Black Leaders Losing Patience with Biden, Progressives Emboldened By Biden’s Filibuster Remarks & More: Oct. 28 Roundup
Black leaders losing patience: Frustration is increasing among Black leaders and activists in the wake of President Biden and the Democratic Party’s struggles to advance voting rights legislation, according to a report in The Hill. Leaders, including NAACP President and CEO Derrick Johnson, are pressing the White House to turn things around after nine months without voting rights legislation making it through Congress for the President’s signature, while also reminding Biden that the Black vote was critical to his winning the election. White House Press Secretary Karine Jean-Pierre confirmed that there have been setbacks, but pointed to the other ways the administration is prioritizing policies important to the Black community, including housing policy reforms and efforts to make equity central to Biden’s American Rescue Plan.
White House meets with civil rights leaders: The White House released a readout of a meeting of senior officials from the White House and the Department of Justice with Black civil rights leaders focused on police reform. The civil rights leaders stressed the urgent need for action in light of the slow progress in Congress. They recommended improving data collection for interactions between police and citizens and pressed the White House to take steps to encourage police reforms at the state and local levels.
White House seeks to strengthen Divine Nine ties: In an effort to shore up a voting bloc increasingly discouraged with the lack of movement on key issues, including police reform and voting rights, Politico reports, the Biden White House is intensifying its outreach to the National Pan-Hellenic Council aka The Divine Nine, which represents nine historically Black fraternities and sororities and their alumni. The administration sees the Divine Nine as a key conduit of information and communication with the Black community, with strong connections and influence in that community.
Progressives emboldened by Biden’s filibuster remarks: The Hill reports that progressive Democrats in Congress are energized by President Biden backing to “fundamentally” change or eliminate the filibuster to advance voting rights. Biden’s remarks add pressure on Senate Democrats to reform the rule, which requires 60 votes for the passage of most legislation.
Exploring alternatives to tuition-free college: The New York Times reports that, in the wake of abandoning the push for tuition-free community college, Democrats are exploring other options to help financially-strapped students, including increasing federal Pell Grant awards and other forms of tuition assistance.
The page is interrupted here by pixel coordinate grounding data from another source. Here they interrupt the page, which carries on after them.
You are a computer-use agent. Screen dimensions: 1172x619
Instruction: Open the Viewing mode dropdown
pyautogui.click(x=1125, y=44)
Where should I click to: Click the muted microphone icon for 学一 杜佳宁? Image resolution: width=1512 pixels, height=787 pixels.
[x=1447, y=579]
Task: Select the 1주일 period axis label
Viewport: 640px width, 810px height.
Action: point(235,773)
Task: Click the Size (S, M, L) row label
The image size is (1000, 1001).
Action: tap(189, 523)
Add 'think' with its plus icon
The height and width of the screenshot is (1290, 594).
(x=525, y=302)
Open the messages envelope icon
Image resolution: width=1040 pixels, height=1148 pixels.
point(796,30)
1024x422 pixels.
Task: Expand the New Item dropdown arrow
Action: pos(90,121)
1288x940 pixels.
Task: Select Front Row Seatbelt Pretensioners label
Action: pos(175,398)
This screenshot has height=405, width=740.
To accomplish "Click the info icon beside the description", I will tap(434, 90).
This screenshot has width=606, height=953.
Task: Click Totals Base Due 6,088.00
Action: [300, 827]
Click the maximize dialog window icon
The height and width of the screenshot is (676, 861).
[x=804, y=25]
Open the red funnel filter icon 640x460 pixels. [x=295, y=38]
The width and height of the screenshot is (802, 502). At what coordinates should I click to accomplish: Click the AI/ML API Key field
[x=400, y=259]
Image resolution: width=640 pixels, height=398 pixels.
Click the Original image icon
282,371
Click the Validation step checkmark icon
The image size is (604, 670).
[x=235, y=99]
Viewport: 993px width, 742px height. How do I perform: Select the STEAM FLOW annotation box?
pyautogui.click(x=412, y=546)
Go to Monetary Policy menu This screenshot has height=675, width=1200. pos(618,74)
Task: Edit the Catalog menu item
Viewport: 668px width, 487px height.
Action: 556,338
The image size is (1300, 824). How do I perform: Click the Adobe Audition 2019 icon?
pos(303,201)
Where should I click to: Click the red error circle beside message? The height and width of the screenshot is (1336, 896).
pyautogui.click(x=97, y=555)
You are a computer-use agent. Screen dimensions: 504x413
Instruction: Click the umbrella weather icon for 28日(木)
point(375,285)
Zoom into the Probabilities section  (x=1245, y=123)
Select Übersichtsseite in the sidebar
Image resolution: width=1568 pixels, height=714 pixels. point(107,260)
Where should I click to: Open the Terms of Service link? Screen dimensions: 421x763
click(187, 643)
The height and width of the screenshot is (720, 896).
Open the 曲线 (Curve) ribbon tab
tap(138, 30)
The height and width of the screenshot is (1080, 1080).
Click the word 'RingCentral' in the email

Upcoming congressional hearings include “Hearings to examine building a stronger retirement system for all Americans, focusing on a financially secure future” (Senate Special Committee on Aging, Oct. 28); “Ensuring a Successful Military to Civilian Transition for Servicemembers in Southern Alabama” (House Veterans’ Affairs Subcommittee on Economic Opportunity, Oct. 29); and “Hearings to examine programs at the Economic Development Administration” (Senate Committee on Environment and Public Works, Nov. 3).
The NAACP Legal Defense and Education Fund (LDF) sent letters to the U.S. Senate Judiciary Committee Chairman Dick Durbin and Ranking Member Chuck Grassley in support of the judicial nominations of Myrna Pérez to serve on the Court of Appeals for the Second Circuit and Holly Thomas to serve as a judge on the Court of Appeals for the Ninth Circuit. LDF also issued a statement approving of the confirmation of Catherine Lahmon as assistant secretary for Civil Rights for the U.S. Department of Education.
In recognition of Cybersecurity Awareness Month, Mayor Hardie Davis, Jr., of Augusta, GA, and former president of the African American Mayors Association, issued a statement calling on Congress to dedicate resources to strengthen cybersecurity infrastructure in U.S. cities.
The Leadership Conference for Civil and Human Rights released The Rationale for and Key Elements of a Business Civil Rights Audit, a report on business civil rights audits. The Joint Center provided input that is reflected in the report.
The Leadership Conference also commended the U.S. Department of Justice’s (DOJ) Combatting Redlining Initiative. Additionally, it applauded the actions taken by the DOJ, the Office of the Comptroller of the Currency, and the Consumer Financial Protection Bureau against Trustmark National Bank’s lending discrimination against Black and Latina/o families.
The Lawyers Committee for Civil Rights filed the first federal lawsuit challenging an Oklahoma classroom censorship bill, HB 1775, which restricts public school teachers and students from learning and talking about race and gender in the classroom.
The National Urban League is presenting a new film series and webinar from Unmasked Stories of Inequity, Emerging Voices From The Pandemic: Students Speak Out, at 2 p.m., Oct. 28, 2021.
Joint Center President Spencer Overton will speak with Michael E. Collins, special assistant to the president and director of Public Engagement and Intergovernmental Affairs for Vice President Kamala Harris, at the next event in our Voice at the Table series, at 12 p.m., Nov. 4, 2021. Please RSVP here and you will receive a confirmation email with Zoom instructions.
The National Council of Negro Women holds its 17th Uncommon Height Gala, featuring the presentation of the organization’s highest honor, The Crystal Stair Award, as a virtual event Nov. 6, 2021.